Top to bottom, give the entries again exactly as written.

Records provided >>
:::

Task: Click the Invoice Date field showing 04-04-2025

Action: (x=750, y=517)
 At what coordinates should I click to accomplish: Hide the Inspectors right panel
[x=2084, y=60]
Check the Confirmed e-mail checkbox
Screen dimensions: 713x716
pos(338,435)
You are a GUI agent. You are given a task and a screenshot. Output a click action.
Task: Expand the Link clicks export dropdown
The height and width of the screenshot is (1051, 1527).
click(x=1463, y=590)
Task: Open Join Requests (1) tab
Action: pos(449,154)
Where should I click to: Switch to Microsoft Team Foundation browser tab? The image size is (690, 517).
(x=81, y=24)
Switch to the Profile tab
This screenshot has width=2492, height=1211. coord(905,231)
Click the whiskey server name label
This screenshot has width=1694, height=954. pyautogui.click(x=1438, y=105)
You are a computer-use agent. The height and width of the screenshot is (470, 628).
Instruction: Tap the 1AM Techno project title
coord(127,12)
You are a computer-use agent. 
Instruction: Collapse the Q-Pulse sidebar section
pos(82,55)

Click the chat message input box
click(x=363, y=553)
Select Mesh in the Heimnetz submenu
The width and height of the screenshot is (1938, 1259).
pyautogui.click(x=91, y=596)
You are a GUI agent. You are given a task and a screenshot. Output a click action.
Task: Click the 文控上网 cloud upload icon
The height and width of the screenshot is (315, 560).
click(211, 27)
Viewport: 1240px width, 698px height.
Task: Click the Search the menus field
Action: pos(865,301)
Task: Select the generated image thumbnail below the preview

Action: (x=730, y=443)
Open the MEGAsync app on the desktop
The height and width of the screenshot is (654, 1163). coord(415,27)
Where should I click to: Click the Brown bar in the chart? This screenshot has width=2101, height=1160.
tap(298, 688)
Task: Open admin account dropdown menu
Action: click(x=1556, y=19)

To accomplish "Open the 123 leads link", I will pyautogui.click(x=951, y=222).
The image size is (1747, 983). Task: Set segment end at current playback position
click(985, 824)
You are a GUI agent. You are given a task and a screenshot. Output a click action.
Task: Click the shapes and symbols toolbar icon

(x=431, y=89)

:::

Result of the exercise >>
Task: Click the Invoice Date field showing 04-04-2025

Action: (x=750, y=517)
 At what coordinates should I click to accomplish: Hide the Inspectors right panel
[x=2084, y=60]
Check the Confirmed e-mail checkbox
Screen dimensions: 713x716
pos(338,435)
You are a GUI agent. You are given a task and a screenshot. Output a click action.
Task: Expand the Link clicks export dropdown
The height and width of the screenshot is (1051, 1527).
click(x=1463, y=590)
Task: Open Join Requests (1) tab
Action: pos(449,154)
Where should I click to: Switch to Microsoft Team Foundation browser tab? The image size is (690, 517).
(x=81, y=24)
Switch to the Profile tab
This screenshot has width=2492, height=1211. coord(905,231)
Click the whiskey server name label
This screenshot has width=1694, height=954. pyautogui.click(x=1438, y=105)
You are a computer-use agent. The height and width of the screenshot is (470, 628).
Instruction: Tap the 1AM Techno project title
coord(127,12)
You are a computer-use agent. 
Instruction: Collapse the Q-Pulse sidebar section
pos(82,55)

Click the chat message input box
click(x=363, y=553)
Select Mesh in the Heimnetz submenu
The width and height of the screenshot is (1938, 1259).
pyautogui.click(x=91, y=596)
You are a GUI agent. You are given a task and a screenshot. Output a click action.
Task: Click the 文控上网 cloud upload icon
The height and width of the screenshot is (315, 560).
click(211, 27)
Viewport: 1240px width, 698px height.
Task: Click the Search the menus field
Action: pos(865,301)
Task: Select the generated image thumbnail below the preview

Action: (x=730, y=443)
Open the MEGAsync app on the desktop
The height and width of the screenshot is (654, 1163). coord(415,27)
Where should I click to: Click the Brown bar in the chart? This screenshot has width=2101, height=1160.
tap(298, 688)
Task: Open admin account dropdown menu
Action: click(x=1556, y=19)

To accomplish "Open the 123 leads link", I will pyautogui.click(x=951, y=222).
The image size is (1747, 983). Task: Set segment end at current playback position
click(985, 824)
You are a GUI agent. You are given a task and a screenshot. Output a click action.
Task: Click the shapes and symbols toolbar icon

(x=431, y=89)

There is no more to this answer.